G. A. —Vamos a ser seis, pero seguimos siendo siete. Es algo circunstancial, por un problema de salud que va a pasar muy pronto. Mientras, nosotros logramos armarnos, como lo hacemos en la vida, estando juntos y creando. Yo siento que este show es como una película lírica, visual y, por supuesto, musical.
J. N. —Para nosotros, Marcelo es importantísimo. Hemos tenido shows sin Gustavo, otros shows en los que yo no toqué, pero es la primera vez que pasa algo así. Por suerte, él está bien y superorgulloso de que hagamos este show después de tanto tiempo. Estamos muy comprometidos y contentos con Misal parvo. Es un desafío con un principio y un epílogo entre lo inmenso y lo pequeño.
Con ellas, mejor
Francesca Crossa es la stage mánager de Buenos Muchachos. Es técnica en diseño de sonido y trabaja en el área de sonido y video del Teatro Solís. Anteriormente, cumplió el mismo rol en el Auditorio Nacional del SODRE. Además, ha trabajado en largometrajes y obras de teatro, y en el diseño y el montaje sonoro de numerosos espectáculos. En 2014 ganó el Premio Florencio Sánchez por su trabajo en la obra Lo que los otros piensan, de Domingo Milesi, una experiencia que no solo la impulsó en su carrera, sino que le permitió conocer las singularidades del trabajo fuera del estudio de diseño de sonido, «en parte, por la dinámica de acción-reacción con los actores, que, además, varía en cada función, pero también por tener que montar y operar en una sala independiente, con sus limitaciones», explicó a Brecha.
En Buenos Muchachos, su rol consiste en coordinar las partes artística y técnica, y trabaja en la preproducción tanto con los operadores de la banda como con los técnicos de las salas.
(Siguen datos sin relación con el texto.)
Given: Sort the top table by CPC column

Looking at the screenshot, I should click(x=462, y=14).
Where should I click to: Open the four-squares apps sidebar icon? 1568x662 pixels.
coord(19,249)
Sobre las próximas fechas en el Auditorio Nacional del SODRE, dijo: «Es un desafío. Es una banda inquieta: siempre está buscando algo más. Este show tiene una complejidad técnica mayor y me permitió acercarme más al arte y al trabajo de Martín Batallés y Gabriela Costoya, colaboradores históricos de la banda, así como del instituto Clemente Estable. Así que, sin revelar nada de Misal parvo, lo que se viene es muy distinto e impactante. La banda se ha preocupado desde hace tiempo por armar un equipo de trabajo, y eso es vital en un espectáculo así. De a muchos, mejor, sin duda».